Storie Web mercoledì, Ottobre 22
Notiziario

In Europa non hanno dubbi: l’esposizione precoce e continua all’educazione finanziaria si traduce in miglioramenti misurabili nel comportamento e nella conoscenza finanziaria. Gli Stati membri dove l’educazione finanziaria è incorporata nel percorso formativo definito a livello nazionale si classificano costantemente tra i migliori in termini di alfabetizzazione finanziaria nelle indagini a livello Ue. E in Italia a che punto siamo? Legge Capitali (la 21 del 2024) ha introdotto una novità rilevante in materia di educazione finanziaria, riconoscendola come parte integrante dell’insegnamento dell’educazione civica nelle scuole italiane.

In realtà si era cominciato a parlare del tema già nell’estate del 2023, tanto che il Comitato per l’educazione finanziaria aveva dato le linee guida per la scuola ancora prima dell’approvazione della legge capitali, che a sua volta nel 2024 aveva convertito una legge del 2023. Da quanto risulta a Plus24, però attualmente l’educazione finanziaria nelle scuole è ancora al palo. La legge prevede infatti che il Ministero dell’istruzione e del merito determini i contenuti dell’insegnamento dell’Educazione finanziaria d’intesa con Banca d’Italia, Consob e Ivass. Ora si attendono le linee operative per i docenti, ai quali dovranno seguire programmi di formazione dedicati. Al momento però manca l’accordo di collaborazione tra ministero e le diverse autorità.

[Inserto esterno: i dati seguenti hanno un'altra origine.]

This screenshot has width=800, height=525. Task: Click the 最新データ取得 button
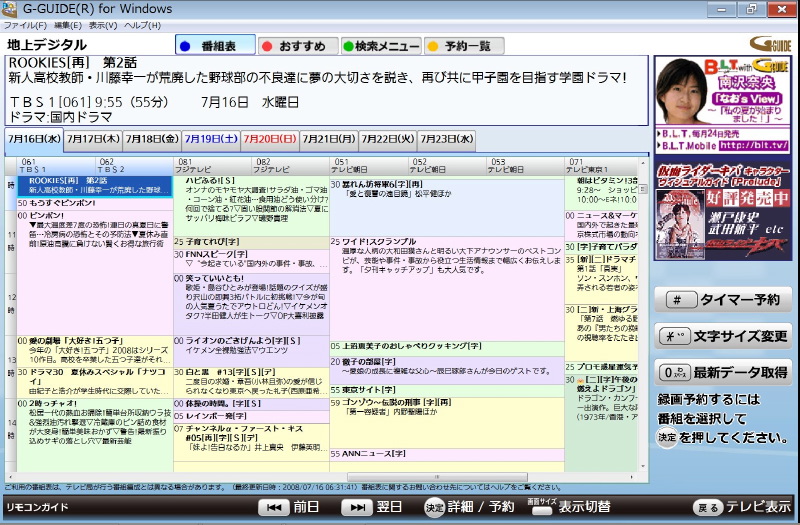tap(724, 372)
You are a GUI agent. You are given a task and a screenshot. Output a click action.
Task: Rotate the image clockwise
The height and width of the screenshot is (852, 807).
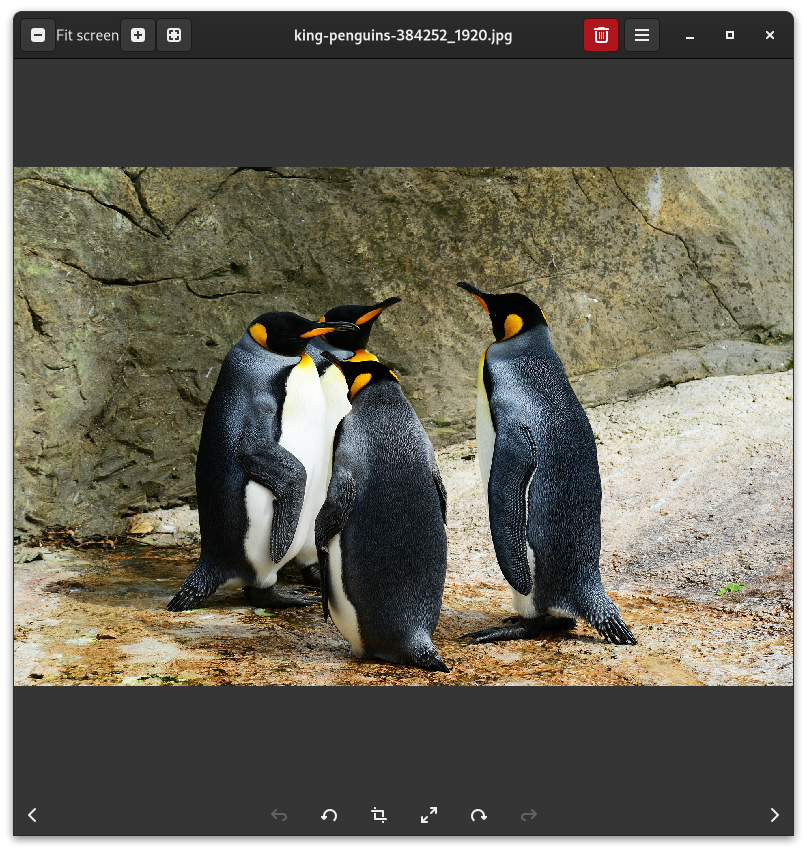[479, 815]
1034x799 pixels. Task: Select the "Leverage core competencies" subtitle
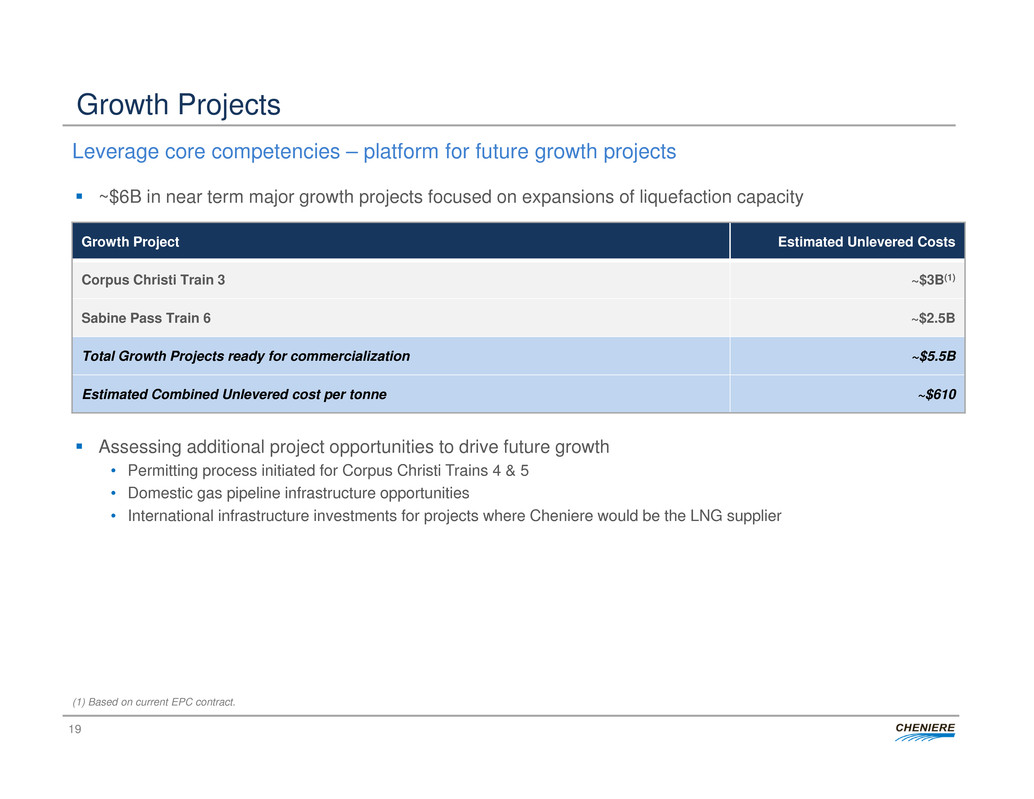point(373,152)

L’educazione finanziaria, quindi, non è stata istituita come una materia a sé stante, ma costituisce un argomento sul quale le scuole hanno la possibilità di sviluppare iniziative. Essa rientra nell’ambito di molti argomenti che possono essere trattati complessivamente nell’educazione civica. Ricorda Antonello Giannelli, presidente dell’Associazione nazionale presidi: «L’educazione civica è una sorta di contenitore che include di tutto e di più. A causa della vasta gamma di temi inclusi in questo contenitore, non tutte le scuole sono in grado di trattare tutti gli argomenti». In passato, era già stato sollevato il problema di una “coperta corta”, ovvero la difficoltà relativa alle risorse o al tempo disponibile per trattare tutti i contenuti che rientrerebbero nell’educazione civica: «Attualmente questa materia – secondo Giannelli – ha a disposizione solo un’ora a settimana, ed è difficile fare cambiamenti significativi». E dunque la decisione su quali argomenti concentrarsi maggiormente spetta alla programmazione della singola scuola, in quanto istituzione autonoma. «In generale – continua Giannelli -, non sembra esserci stato un chiaro ampliamento del numero di scuole che trattano l’educazione finanziaria. Quelle che già possedevano una tradizione nell’affrontare questo argomento tendono a proseguire con le loro attività. Nonostante la previsione di inclusione nell’educazione civica, non si sono osservate modifiche particolarmente significative rispetto all’implementazione di questa materia nei diversi istituti scolastici».

Ovviamente le scuole con una maggiore sensibilità sul tema, come gli istituti tecnico-economici, svolgono sicuramente attività di educazione finanziaria, ma anche queste devono tener conto di molte altre iniziative a cui dare attuazione. E a fronte delle molte cose da fare, le scuole devono dividersi e cercare le occasioni appropriate per inserire questo tipo di attività.

A breve si aspettano gli aggiornamenti del rapporto Pisa (Programme for International Student Assessment) dell’Ocse. L’ultimo è del 2022 e i quindicenni italiani avevano avuto un punteggio di 484 punti negli indicatori relativi all’educazione finanziaria e si collocavano al di sotto della media Ocse (498). Gli studenti italiani avevano ottenuto un punteggio simile agli studenti norvegesi e spagnoli, ma più basso di quelli di Belgio, Danimarca, Paesi Bassi, Repubblica Ceca, Austria, Polonia, Portogallo e Ungheria. Come ha ricordato Bankitalia, in una ricostruzione del rapporto Pisa, quest’ultimo ha esaminato anche l’apporto della scuola: agli studenti sono stati presentati 16 termini relativi al mondo economico e finanziario e dovevano indicare se negli ultimi dodici mesi, a scuola, ne avevano mai sentito parlare o imparato qualcosa in merito. Gli studenti italiani hanno dichiarato in media di aver imparato a scuola e di conoscere il significato di 6 termini su 16, un termine in meno rispetto alla media Ocse.